Alternatives to switch-cost scoring in the task-switching paradigm: Their reliability and increased validity

In the task-switching paradigm, the latency switch-cost score—the difference in mean reaction time between switch and nonswitch trials—is the traditional measure of task-switching ability. However, this score does not reflect accuracy, where switch costs may also emerge. In two experiments that varied in response deadlines (unlimited vs. limited time), we evaluated the measurement properties of two traditional switch-cost scoring methods (the latency switch-cost score and the accuracy switch-cost score) and three alternatives (a rate residual score, a bin score, and an inverse efficiency score). Scores from the rate residual, bin score, and inverse efficiency methods had comparable reliability for latency switch-cost scores without response deadlines but were more reliable than latency switch-cost scores when higher error rates were induced with a response deadline. All three alternative scoring methods appropriately accounted for differences in accuracy switch costs when higher error rates were induced, whereas pure latency switch-cost scores did not.
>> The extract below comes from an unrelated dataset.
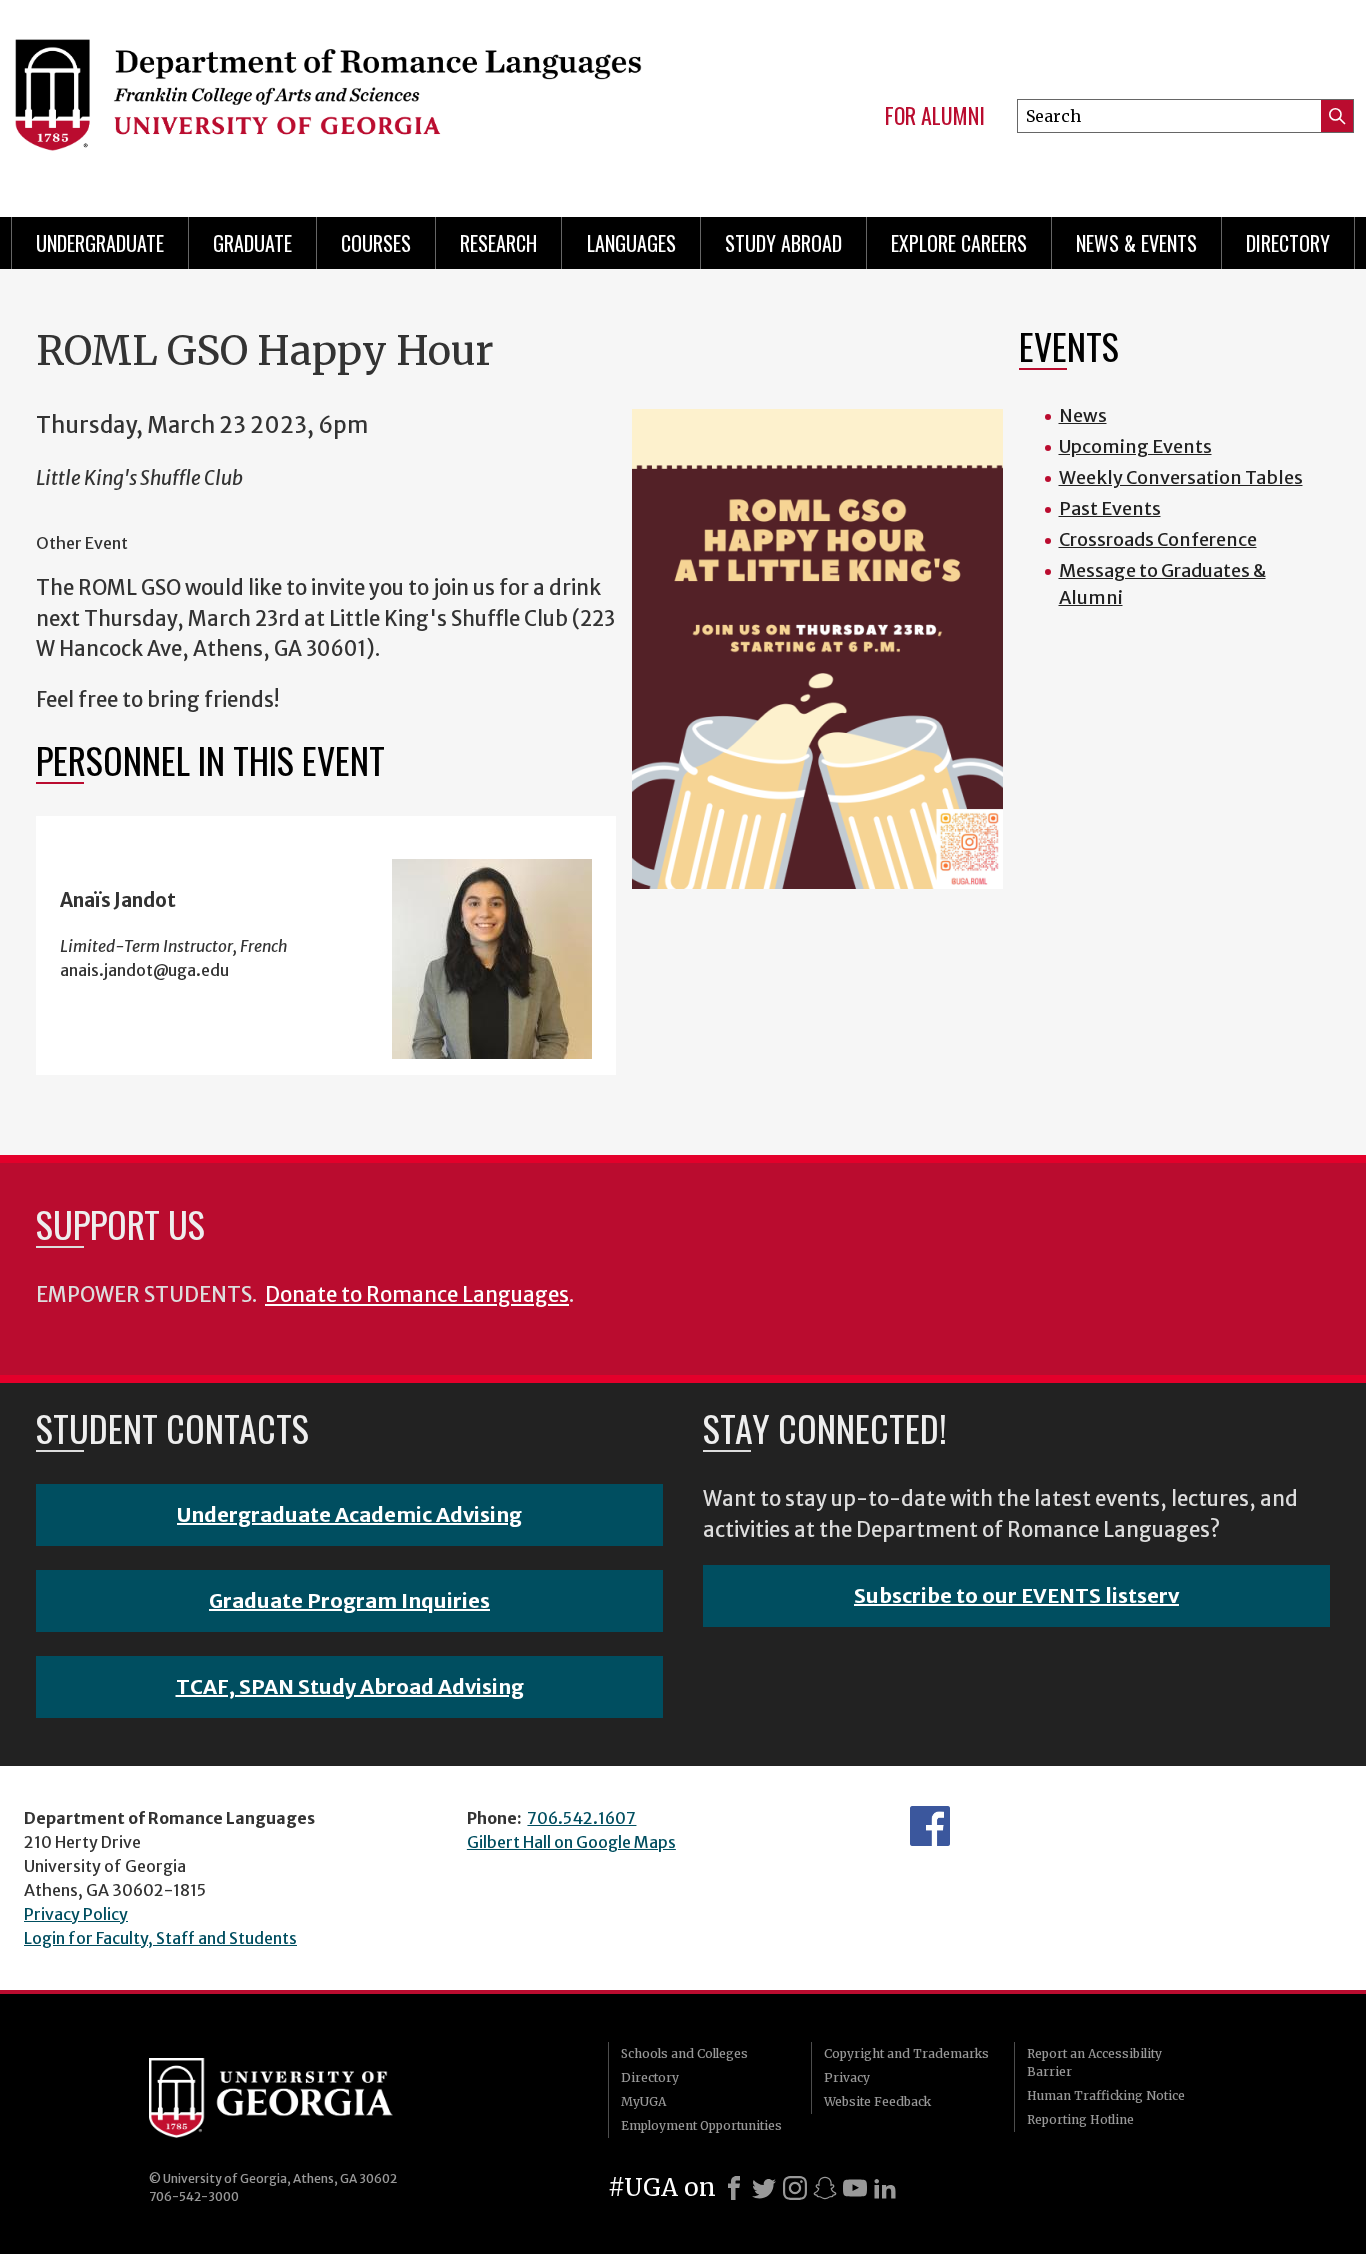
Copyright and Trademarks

Critically, only the rate residual and bin score methods were more valid indicators of task-switching ability; they demonstrated stronger relationships with performance on an independent measure of executive functioning (the antisaccade analogue task), and they allowed the detection of larger effect sizes when examining within-task congruency effects. All of the three alternative scoring methods provide researchers with a better measure of task-switching ability than do traditional scoring methods, because they each simultaneously account for latency and accuracy costs. Overall, the three alternative scoring methods were all superior to the traditional latency switch-cost scoring method, but the strongest methods were the rate residual and bin score methods.